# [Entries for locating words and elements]
[Begin]
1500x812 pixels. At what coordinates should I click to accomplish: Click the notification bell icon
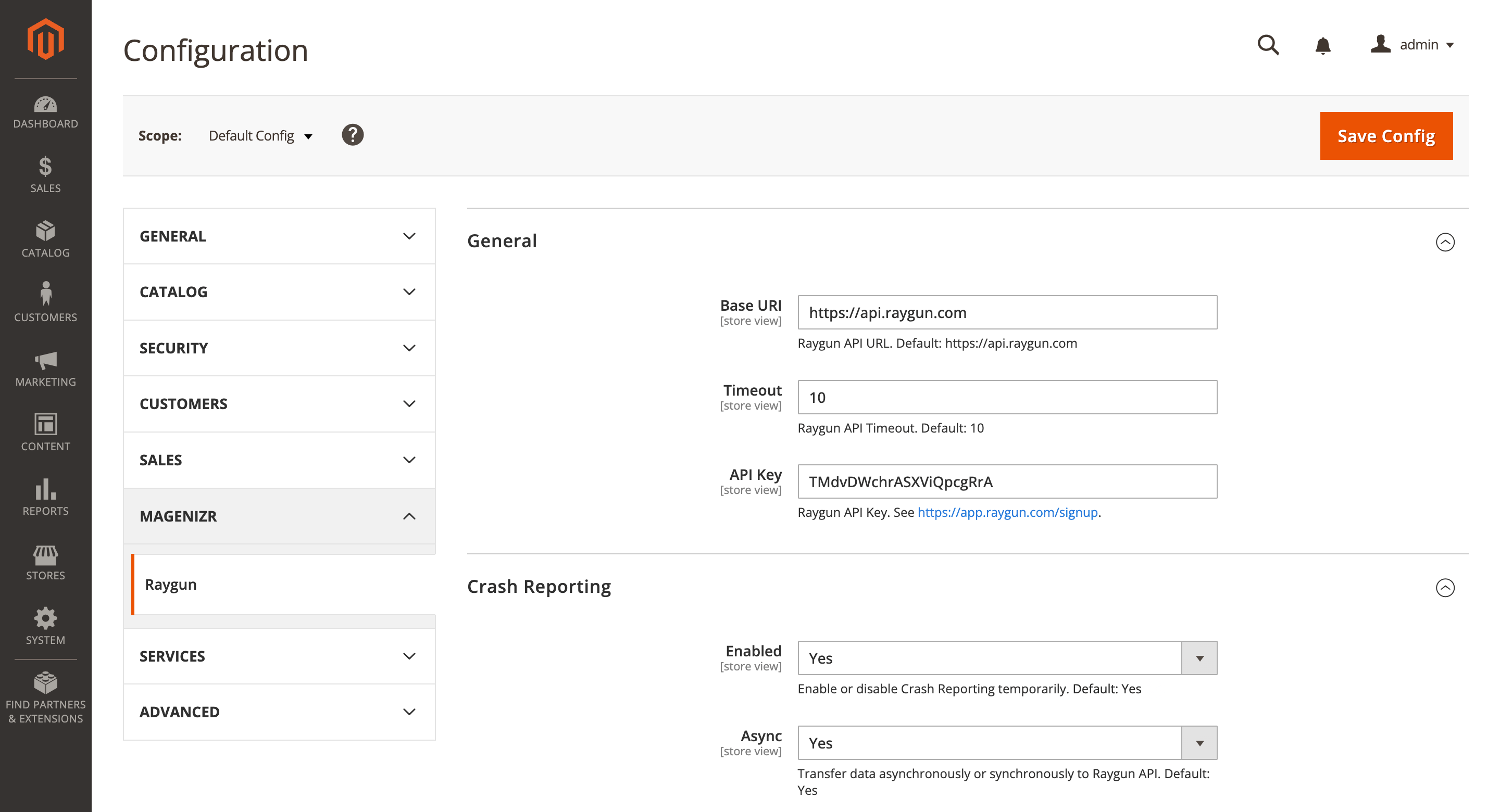1322,44
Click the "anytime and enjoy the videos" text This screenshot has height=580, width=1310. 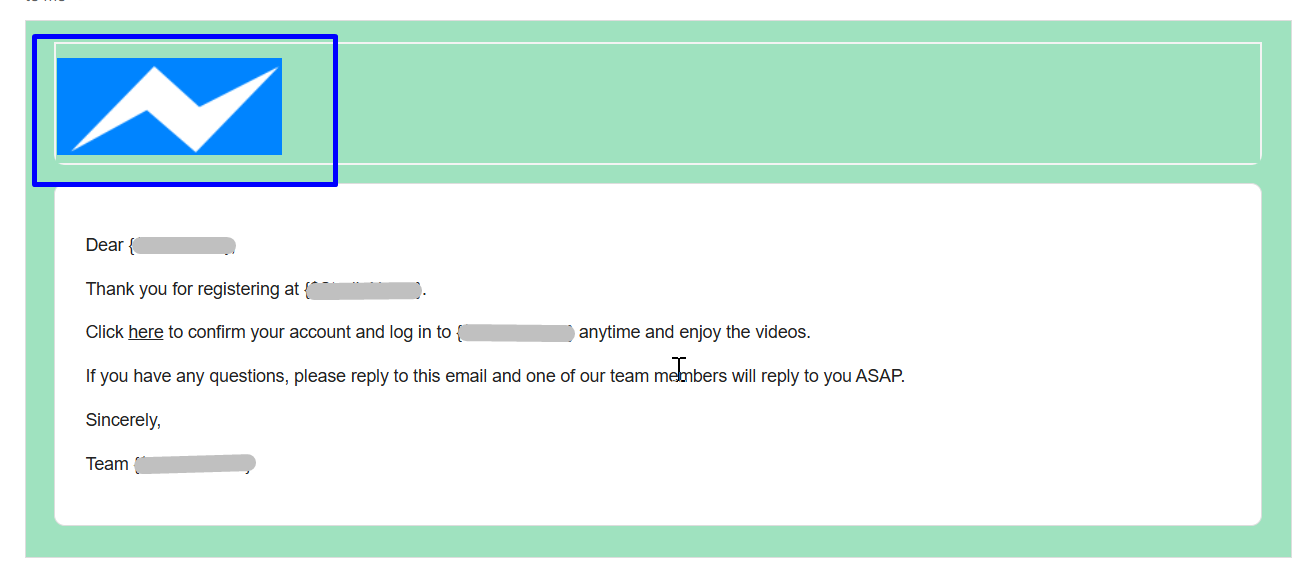(694, 332)
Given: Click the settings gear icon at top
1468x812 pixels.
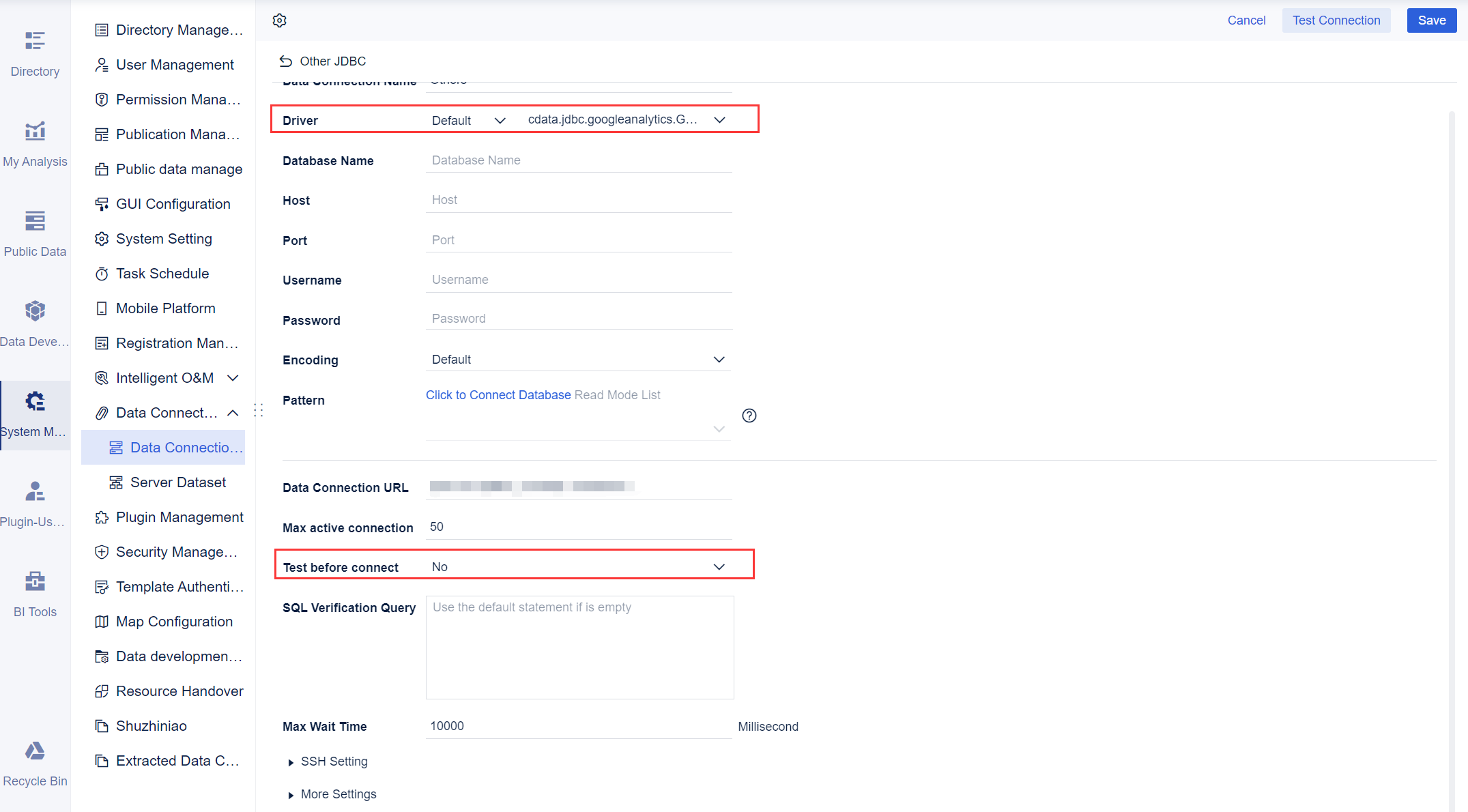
[End]
# [Aim of the exercise]
Go through the items above and copy out each line that includes the string "pixels".

# [Completed exercise]
1500x812 pixels. At what coordinates should I click to accomplish: Click the notification bell icon
1468x812 pixels.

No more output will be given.